The hash algorithm maps a binary value of any length to a shorter fixed-length binary value, which is called a hash value. A hash is the only and extremely compact numerical representation of a piece of data. If you hash a plaintext and change even one letter of the paragraph, the subsequent hash will produce a different value. It is computationally impossible to find two different inputs that hash the same value, so the hash of the data can verify the integrity of the data. It is generally used for fast search and encryption algorithms. [1]]

It's a little difficult to understand, but it doesn't matter, use a simple hash algorithm to understand the above paragraph:

Int plusHash (String key, int cnt)

{

Int hash, i

For (hash = key.length (), I = 0; I

< key.length(); i++) hash += key.charAt(i); return (hash % cnt ); } 上面这段算法，通常称之为加法hash，输入：key=zhuganglie，cnt=23，输出：22 看看这段代码，基本上上面那段不太好理解的内容就相对容易一些了。 一致性哈希提出了在动态变化的Cache环境中，重点解决单调性的问题，单调性是指如果已经有一些内容通过哈希分派到了相应的缓冲中，又有新的缓冲区加入到系统中，那么哈希的结果应能够保证原有已分配的内容可以被映射到新的缓冲区中去，而不会被映射到旧的缓冲集合中的其他缓冲区。 （请注意，以上是网上大多数技术文的说法，也不知道是来自于哪位大神的翻译，按照我的理解，所谓单调性应该指的是，当有新的缓冲区加入系统中的情况下，应该尽量保证原有已分配内容，不会被重新映射到新的缓冲区中去） 实际场景：现有n台服务器，构成一个服务器集群，现有算法是通过hash(obj) % n，来找到某一个请求对应的服务器，如果某一台服务器宕机了，就变成了 hash(obj) % n-1 ，显而易见，这时候会发生大量的访问错误，如果避免这种情况。 所谓一致性哈希，一致性究竟体现在什么地方，假设我们目前有4个对象和4个cache server，对这8个对象，采用统一的hash值空间，假定为1024。将此1024个值空间，想象成为一个环形结构。而4个对象和4个cache server，分别落在这1024个值当中的不同位置。
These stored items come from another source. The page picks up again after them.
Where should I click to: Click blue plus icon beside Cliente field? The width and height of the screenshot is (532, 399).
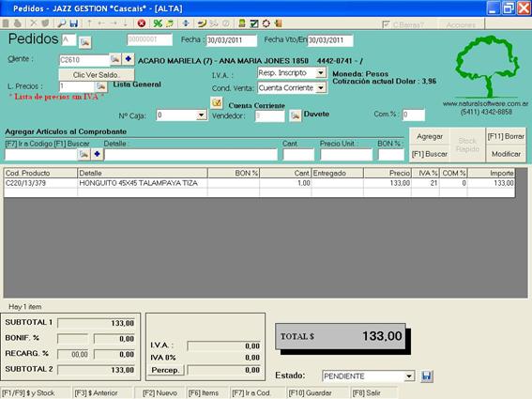[129, 59]
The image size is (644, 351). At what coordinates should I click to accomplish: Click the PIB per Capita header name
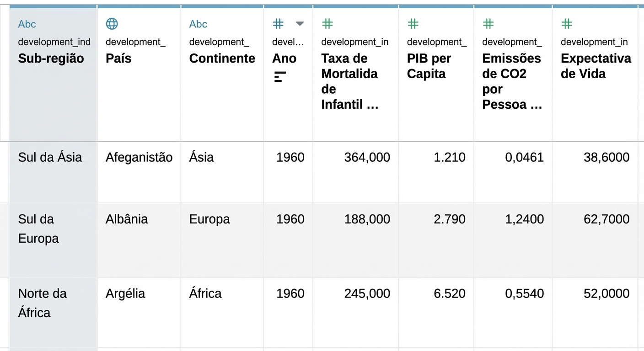[x=429, y=66]
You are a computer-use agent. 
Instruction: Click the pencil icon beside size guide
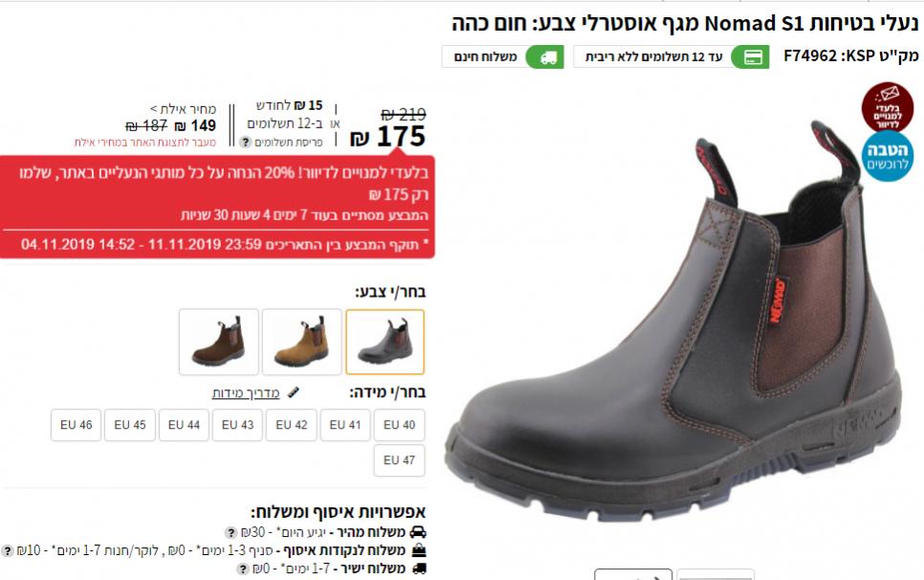(293, 392)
As shown in the figure above, the torus is a value space of 1024. We put the four server and obj1~obj4 objects of s1~s4 into this value space, and then find the cache server for each obj in a clockwise direction.

The corresponding result is obj1~s2,obj2~s3,obj3~s4,obj4~s1.
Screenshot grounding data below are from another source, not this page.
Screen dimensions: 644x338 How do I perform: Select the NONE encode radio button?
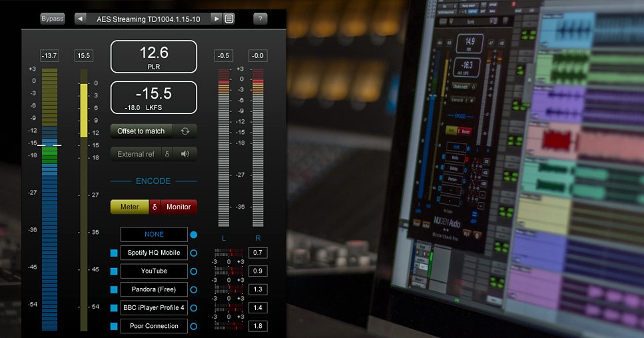click(194, 235)
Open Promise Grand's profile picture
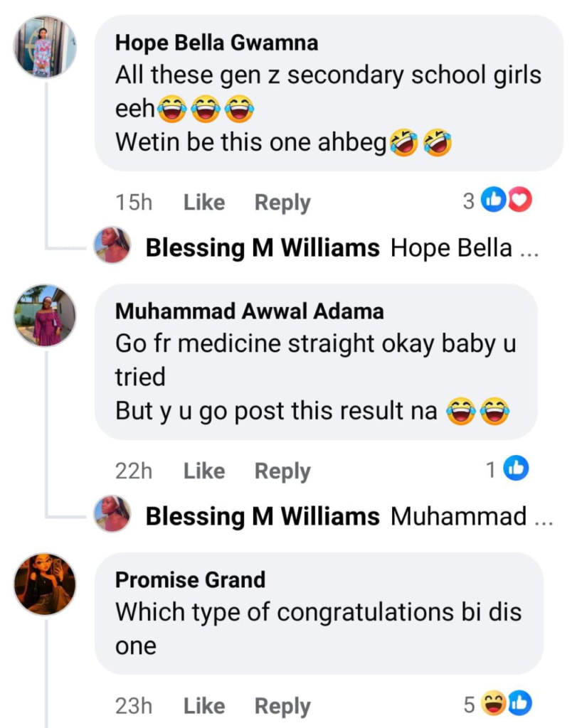 [45, 584]
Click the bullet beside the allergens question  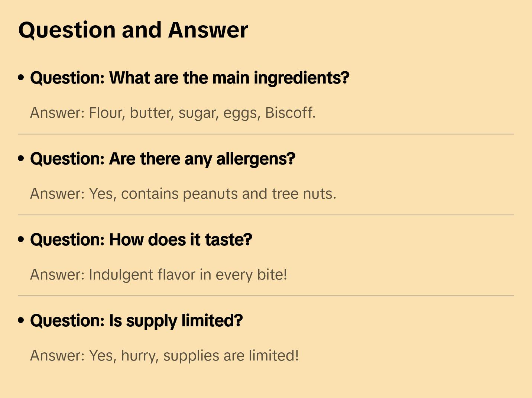[x=21, y=159]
Consider several situations:

1. Remove: S3 failed, the image above looks like this, and the new correspondence looks like this:

Obj1~s2,obj2~s4,obj3~s4,obj4~s1 . We see that only the mapping of obj2 has changed.

2. Add: add a new S5, and the new structure is shown below. In this case, the mapping relationship will not even change. If there is an obj between S3 and S5, only this part of the obj mapping relationship has changed.

As we can see here, there is a good solution to the monotonous problem.

In the next step, we also need to solve the problem of data skew. We have five real servers above, and then we further extreme the situation. We only have two real servers. We cannot guarantee that the hash values of all data objects are evenly distributed on the ring, so there will be the problem of data skew. In order to solve this problem, we also need another concept, virtual node.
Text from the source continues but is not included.